▸ **WHAT YOU SHOULD DO**
Please list each institution that the text about the Petersen Automotive Museum names as also located on the Miracle Mile.
***** EXTRACT PROVIDED *****
The Petersen Automotive Museum opened in 1994. Its founder was magazine publisher Robert E. Petersen and is now owned and operated by the Petersen Automotive Museum Foundation.

The facility is located in the city of Los Angeles on the famed ‘Miracle Mile’ which is also the home of the LA County Museum of Art, La Brea Tar Pits and Museum, Craft and Folk Art Museum and Academy Museum of Motion Pictures.

The museum has over 100-vehicles displayed on three different levels. The first floor is dedicated to the Artistry of the Automobile. The next level up, the Industry Floor, focuses on motorsports, high-performance cars, motorcycles and special exhibits. The top floor, History, showcases the impact of the car on Southern California.

The foundation’s mission statement is ‘To explore and present the history of the automobile and its impact on American life and culture using Los Angeles as a prime example.’

This is a Mercedes-Benz W196 that was introduced in 1954 when Mercedes returned to Grand Prix racing. The sleek body was developed using a wind tunnel and sits on a tube frame chassis. The W196 is powered by an inline eight-cylinder fuel injected engine. This model won nine of twelve races between 1954 and 1955 at the hands of Stirling Moss and Juan-Manuel Fangio.
The 1913 Mercer Type 35-J Raceabout is considered one of America’s most significant early race cars. This rear wheel drive Mercer weighs over 2,200-pounds. The car is fitted with a inline four-cylinder engine. The motor produces 56-horsepower at 1,900-rpm. This particular model is believed to be the most original Type 35-J in existence.
The museum also includes an extensive collection of motorcycles. This is a 1922 Brough Superior SS80 Prototype. The Brough Superior motorcycle company was founded in 1919 by George Brough. This particular machine is called ‘Old Bill’ and is equipped with special forks and a JAP twin-cylinder engine. The bike racked up fifty-one victories in a row during the 1922 and 1923 racing seasons.
The Porsche 962 was designed to meet IMSA race regulations. The 956 model which it replaced failed to comply with IMSA rules because the pedal box was ahead of the front axle which compromised driver safety. The 962 is the first Porsche to use a monocoque chassis with ground effects. It is powered by a 2.6-liter DOHC 6-cylinder engine which produces approximately 620-horsepower. This 962 on display is a 1986 model.
Louis Delage worked for Peugeot but left and formed his own company in 1905. Delage was successful and his business expanded rapidly. The Delage on display was restored after being found in a barn in France during the early 90s. The coachbuilder of this 1937 Delage B8-120 Coupe Aerosport was Letourneur et Marchand. The car is powered by a 4,744-c.c. inline eight-cylinder engine and produces 115-horsepower.
***** GIVEN INFORMATION *****
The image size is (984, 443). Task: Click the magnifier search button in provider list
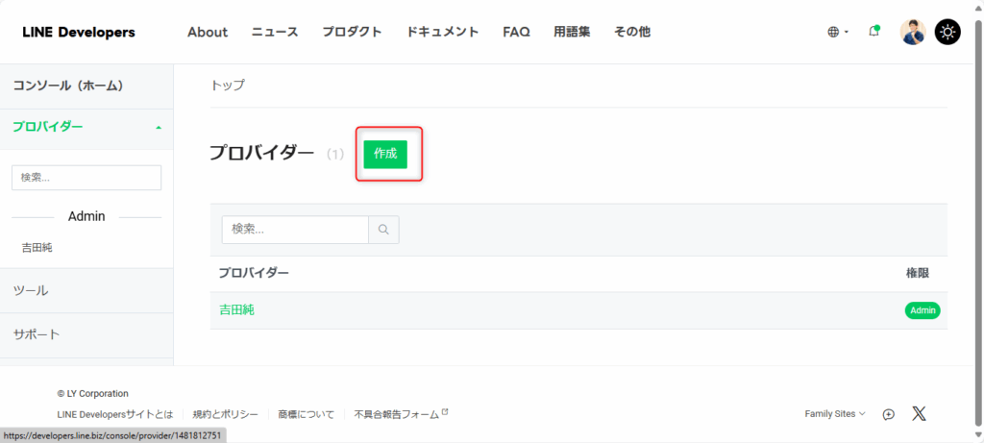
*****
▸ **FINAL ANSWER**
- LA County Museum of Art
- La Brea Tar Pits and Museum
- Craft and Folk Art Museum
- Academy Museum of Motion Pictures